Abu Dhabi

From rolling expanses of untouched desert to the warm, clear waters of the Gulf, the largest of the seven emirates is also the country’s capital. Translated to mean ‘Father of the Gazelle’, Abu Dhabi has been home to nomadic herders and fishermen since the 3rd millennium BC. The city, which is built on a T-shaped island and lies quarter a mile off the mainland, blossomed from a small village in the mid-20th century when the petrol dollar funded the development of what is now a bustling modern metropolis. Dotted with lush green parks and silhouetted by an impressive skyline, the city may be a far cry from the palm-hut village which stood here less than half a century ago, but for all of its soaring skyscrapers it retains a uniquely Arabian atmosphere.

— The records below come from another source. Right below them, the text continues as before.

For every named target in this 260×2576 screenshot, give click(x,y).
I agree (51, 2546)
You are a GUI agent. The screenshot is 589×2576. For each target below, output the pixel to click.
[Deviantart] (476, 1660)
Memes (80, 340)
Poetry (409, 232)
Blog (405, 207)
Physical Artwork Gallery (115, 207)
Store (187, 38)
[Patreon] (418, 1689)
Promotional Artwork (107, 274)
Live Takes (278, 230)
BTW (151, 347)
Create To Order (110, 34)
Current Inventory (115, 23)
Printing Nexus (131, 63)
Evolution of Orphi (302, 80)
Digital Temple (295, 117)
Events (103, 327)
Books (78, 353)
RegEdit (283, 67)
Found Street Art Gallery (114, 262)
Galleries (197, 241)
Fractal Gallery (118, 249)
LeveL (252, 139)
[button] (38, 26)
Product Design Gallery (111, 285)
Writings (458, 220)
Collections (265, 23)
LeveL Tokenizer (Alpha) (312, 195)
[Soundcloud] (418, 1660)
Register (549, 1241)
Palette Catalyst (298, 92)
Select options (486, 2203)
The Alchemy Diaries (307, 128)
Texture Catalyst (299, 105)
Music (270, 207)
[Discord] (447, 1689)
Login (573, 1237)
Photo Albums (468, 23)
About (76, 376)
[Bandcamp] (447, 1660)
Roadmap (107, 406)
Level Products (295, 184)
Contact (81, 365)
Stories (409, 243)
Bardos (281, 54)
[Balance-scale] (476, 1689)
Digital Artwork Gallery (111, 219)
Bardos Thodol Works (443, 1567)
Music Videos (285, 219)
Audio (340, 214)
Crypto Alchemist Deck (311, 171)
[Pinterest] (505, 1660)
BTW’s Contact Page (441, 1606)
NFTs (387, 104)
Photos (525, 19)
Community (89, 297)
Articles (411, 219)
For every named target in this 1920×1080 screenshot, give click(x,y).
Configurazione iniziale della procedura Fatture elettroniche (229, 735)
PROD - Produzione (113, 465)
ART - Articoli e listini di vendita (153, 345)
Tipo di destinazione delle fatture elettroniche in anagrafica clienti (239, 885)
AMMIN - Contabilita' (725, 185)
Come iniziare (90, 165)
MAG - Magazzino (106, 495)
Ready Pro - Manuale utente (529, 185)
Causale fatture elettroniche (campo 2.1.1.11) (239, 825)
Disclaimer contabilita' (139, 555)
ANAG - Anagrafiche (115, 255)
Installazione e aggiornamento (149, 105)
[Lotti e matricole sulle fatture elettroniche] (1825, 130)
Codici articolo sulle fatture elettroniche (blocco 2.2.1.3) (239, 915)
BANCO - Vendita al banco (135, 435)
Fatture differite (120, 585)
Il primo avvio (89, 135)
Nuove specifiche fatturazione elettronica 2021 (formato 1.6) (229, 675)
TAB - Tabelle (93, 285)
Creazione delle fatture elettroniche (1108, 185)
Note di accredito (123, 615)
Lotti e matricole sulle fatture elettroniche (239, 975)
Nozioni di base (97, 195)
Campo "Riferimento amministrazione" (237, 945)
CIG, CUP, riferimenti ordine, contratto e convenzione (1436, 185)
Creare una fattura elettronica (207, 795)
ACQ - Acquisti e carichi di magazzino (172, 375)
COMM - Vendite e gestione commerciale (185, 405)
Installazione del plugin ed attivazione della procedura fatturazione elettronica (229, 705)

Abu Dhabi’s centre, with its well-tended parks and wide boulevards, is a commercial hub which opens out onto the verdant promenade of the Corniche. Along this four mile stretch of park there are both public and private beaches as well as water-sport centres offering waterskiing, wakeboarding and jet-skiing.

The pink granite dome of the Emirates Palace, Abu Dhabi’s seven star hotel, dominates the western skyline of the city. This opulent hostelry is the most expensive hotel ever to have been built and is the rest-stop of choice for visiting celebrities and heads of state alike.

Al Hosn Palace, commonly known as The White Fort, is the oldest building in Abu Dhabi and is now a museum displaying artefacts and photographs from the region. Next door is the Cultural Foundation, a modern arts and community centre which houses a library, a theatre and cinema and hosts regular local cultural events and groups as well as international exhibitions, concerts, workshops and film festivals throughout the year. Abu Dhabi also has two heritage sites, one overlooking the Corniche and one behind the International Exhibition Centre, which offer a fascinating insight into Emirati culture.


Abu Dhabi’s two main shopping centres, Marina Mall and Abu Dhabi Mall boast a wide range of international boutiques and outlets as well as a number of smaller independent stores. Abu Dhabi Mall is a vast complex with many perfume and jewellery stores and Marina Mall houses a number of exclusive international brands.

At the Madinat Zayed in the heart of the city you’ll find the Gold Souk in which numerous small vendors vie for attention with opulent window displays. The Iranian Souk and the fishmarket on the east side of the Corniche are also worth a visit.

Nightlife and Eating Out

Abu Dhabi city’s diverse restaurant scene makes eating out in the capital a lively prospect. Lining the Corniche are numerous cafés and restaurant-boats that offer great seafood and dazzling views. Evidence of the longstanding sub-continental community in the city is to be found in Abu Dhabi’s many excellent and reasonably priced Indian restaurants, of which many cater exclusively for vegetarians.

In the city’s major hotels all tastes are catered for with Mexican, Italian and Arabic restaurants often being housed under one roof. While Abu Dhabi’s buzzing malls are home to a wealth of well-known chain outlets, the small independent cafés and shisha bars which line the bustling streets of the city offer an authentic and cheap alternative to formal dining or fast food outlets.

Given the conservative nature of the Emirate, nightlife in Abu Dhabi is more sedate than in Dubai, with many of the city’s dedicated nightowls heading north to the neighbouring city to let their hair down. Despite this there a number of nightclubs in the city’s hotels which attract a respectable number of big-name DJs as well as English style bars and pubs where you’ll find a cosmopolitan mixture of the community. Clubs tend to shut at 3am.

Tourist Information

Abu Dhabi Tourism AuthorityPO Box94000Abu Dhabi UAETel +971 4440 4444Fax+ 971 4181 108


Abu Dhabi Airport is located 21km southeast of the city and is accessible by bus and taxi from the city centre. Etihad fly from Abu Dhabi to destinations across the globe.